## Exercise brief
Edit the rows below by replacing "Privacy Policy" with "Privacy Notice" and keeping everything else the same. Leave the pictures out of your answer.

## Material to process

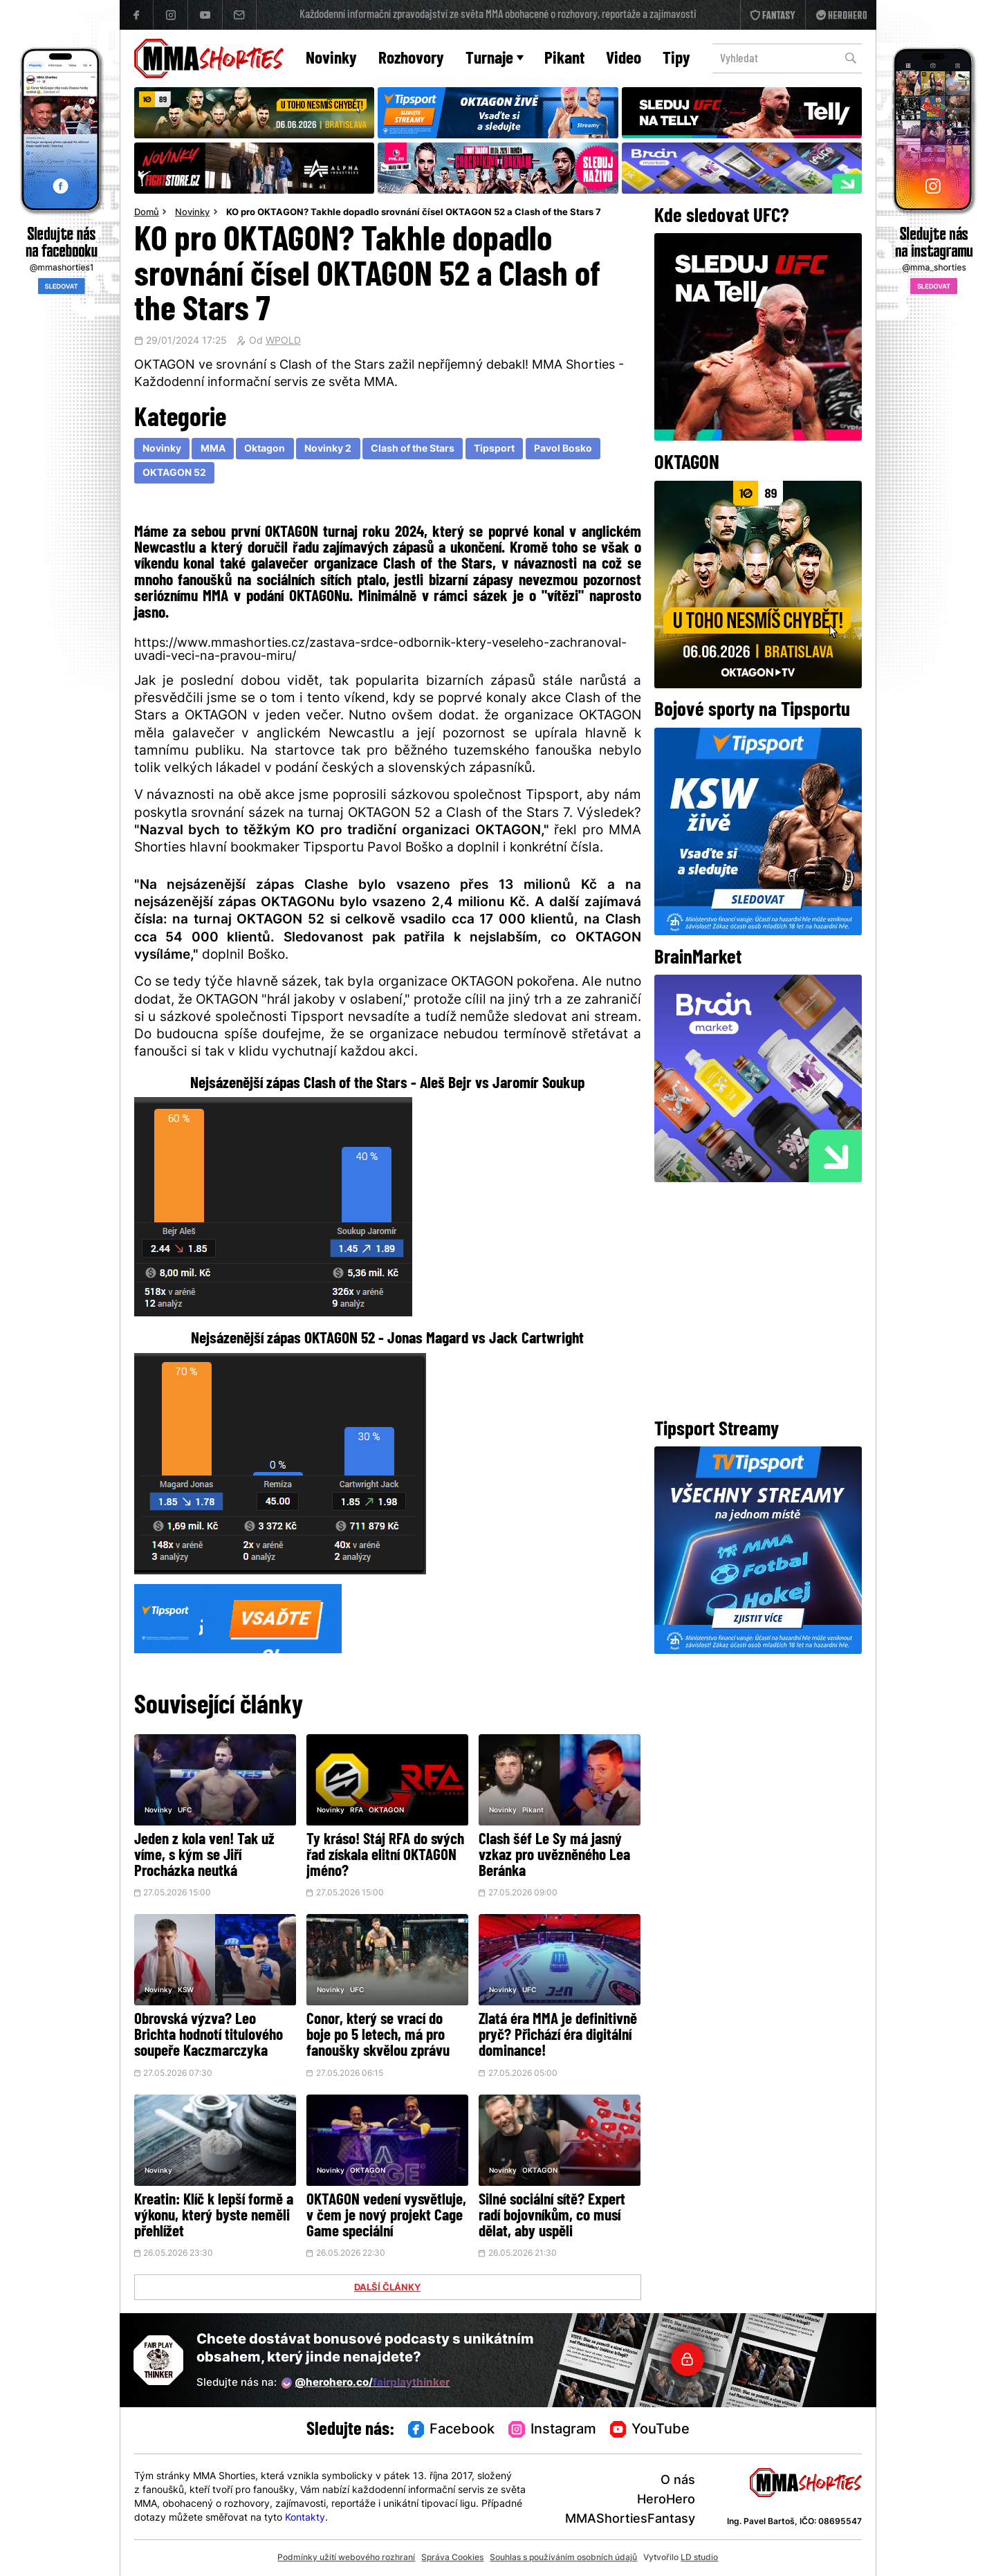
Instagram (552, 2430)
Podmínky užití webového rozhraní (346, 2558)
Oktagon (264, 449)
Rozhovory (411, 59)
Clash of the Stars (412, 449)
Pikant (564, 59)
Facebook (451, 2430)
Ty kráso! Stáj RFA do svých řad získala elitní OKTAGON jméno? (385, 1856)
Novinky (331, 59)
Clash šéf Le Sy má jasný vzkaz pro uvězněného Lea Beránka (554, 1856)
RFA (356, 1810)
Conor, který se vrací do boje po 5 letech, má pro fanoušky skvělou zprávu (378, 2036)
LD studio (699, 2558)
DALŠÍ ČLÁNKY (387, 2288)
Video (623, 59)
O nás (678, 2480)
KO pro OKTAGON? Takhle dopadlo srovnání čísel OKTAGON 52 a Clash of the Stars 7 (413, 213)
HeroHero (666, 2500)
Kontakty (305, 2518)
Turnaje (494, 59)
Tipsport (494, 449)
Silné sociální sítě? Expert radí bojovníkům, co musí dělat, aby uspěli (552, 2217)
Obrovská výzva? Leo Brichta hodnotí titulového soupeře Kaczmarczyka (208, 2036)
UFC (185, 1810)
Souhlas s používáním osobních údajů (563, 2558)
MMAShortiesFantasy (630, 2519)
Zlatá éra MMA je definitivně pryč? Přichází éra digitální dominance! (558, 2036)
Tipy (676, 59)
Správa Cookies (452, 2558)
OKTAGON (386, 1810)
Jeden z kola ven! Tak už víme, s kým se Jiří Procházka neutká (204, 1856)
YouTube (650, 2430)
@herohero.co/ (366, 2383)
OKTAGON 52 (174, 473)
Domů (146, 213)
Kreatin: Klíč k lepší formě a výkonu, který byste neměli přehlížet (213, 2217)
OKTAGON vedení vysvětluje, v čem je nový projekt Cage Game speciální (386, 2217)
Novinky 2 (327, 449)
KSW (186, 1990)
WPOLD (283, 342)
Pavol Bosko (563, 449)
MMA (213, 449)
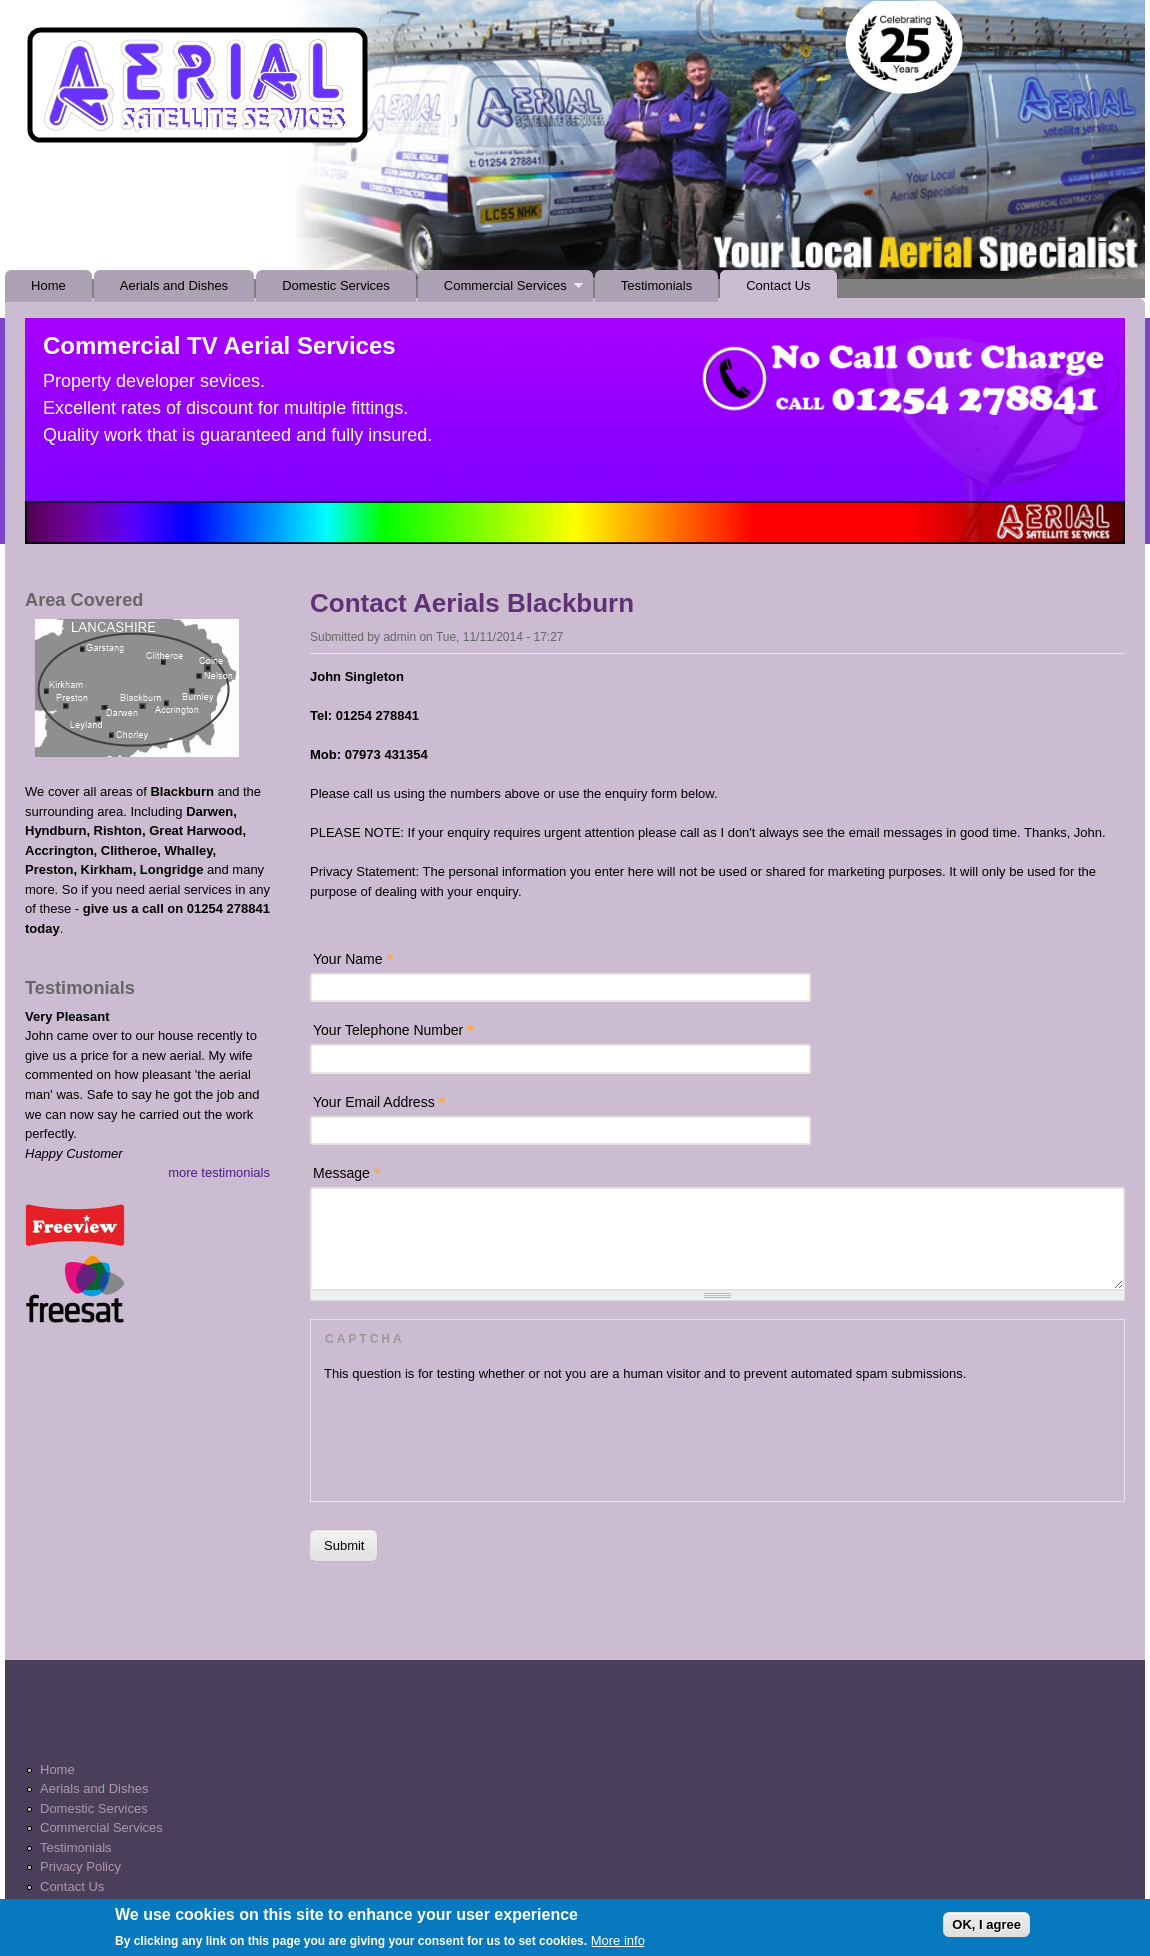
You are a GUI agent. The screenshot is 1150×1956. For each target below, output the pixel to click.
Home (48, 285)
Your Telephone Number (393, 1030)
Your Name (353, 959)
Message (347, 1173)
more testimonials (219, 1172)
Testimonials (657, 285)
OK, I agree (986, 1927)
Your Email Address (379, 1102)
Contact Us (778, 285)
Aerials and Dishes (174, 285)
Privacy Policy (80, 1866)
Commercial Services (500, 290)
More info (618, 1944)
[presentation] (476, 1436)
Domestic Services (336, 285)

## Result for this exercise
Instagram (552, 2430)
Podmínky užití webového rozhraní (346, 2558)
Oktagon (264, 449)
Rozhovory (411, 59)
Clash of the Stars (412, 449)
Pikant (564, 59)
Facebook (451, 2430)
Ty kráso! Stáj RFA do svých řad získala elitní OKTAGON jméno? (385, 1856)
Novinky (331, 59)
Clash šéf Le Sy má jasný vzkaz pro uvězněného Lea Beránka (554, 1856)
RFA (356, 1810)
Conor, který se vrací do boje po 5 letech, má pro fanoušky skvělou zprávu (378, 2036)
LD studio (699, 2558)
DALŠÍ ČLÁNKY (387, 2288)
Video (623, 59)
O nás (678, 2480)
KO pro OKTAGON? Takhle dopadlo srovnání čísel OKTAGON 52 a Clash of the Stars 7 (413, 213)
HeroHero (666, 2500)
Kontakty (305, 2518)
Turnaje (494, 59)
Tipsport (494, 449)
Silné sociální sítě? Expert radí bojovníkům, co musí dělat, aby uspěli (552, 2217)
Obrovská výzva? Leo Brichta hodnotí titulového soupeře Kaczmarczyka (208, 2036)
UFC (185, 1810)
Souhlas s používáním osobních údajů (563, 2558)
MMAShortiesFantasy (630, 2519)
Zlatá éra MMA je definitivně pryč? Přichází éra digitální dominance! (558, 2036)
Tipy (676, 59)
Správa Cookies (452, 2558)
OKTAGON (386, 1810)
Jeden z kola ven! Tak už víme, s kým se Jiří Procházka neutká (204, 1856)
YouTube (650, 2430)
@herohero.co/ (366, 2383)
OKTAGON 52 (174, 473)
Domů (146, 213)
Kreatin: Klíč k lepší formě a výkonu, který byste neměli přehlížet (213, 2217)
OKTAGON vedení vysvětluje, v čem je nový projekt Cage Game speciální (386, 2217)
Novinky 2 (327, 449)
KSW (186, 1990)
WPOLD (283, 342)
Pavol Bosko (563, 449)
MMA (213, 449)
You are a GUI agent. The screenshot is 1150×1956. For each target below, output the pixel to click.
Home (48, 285)
Your Telephone Number (393, 1030)
Your Name (353, 959)
Message (347, 1173)
more testimonials (219, 1172)
Testimonials (657, 285)
OK, I agree (986, 1927)
Your Email Address (379, 1102)
Contact Us (778, 285)
Aerials and Dishes (174, 285)
Privacy Notice (80, 1866)
Commercial Services (500, 290)
More info (618, 1944)
[presentation] (476, 1436)
Domestic Services (336, 285)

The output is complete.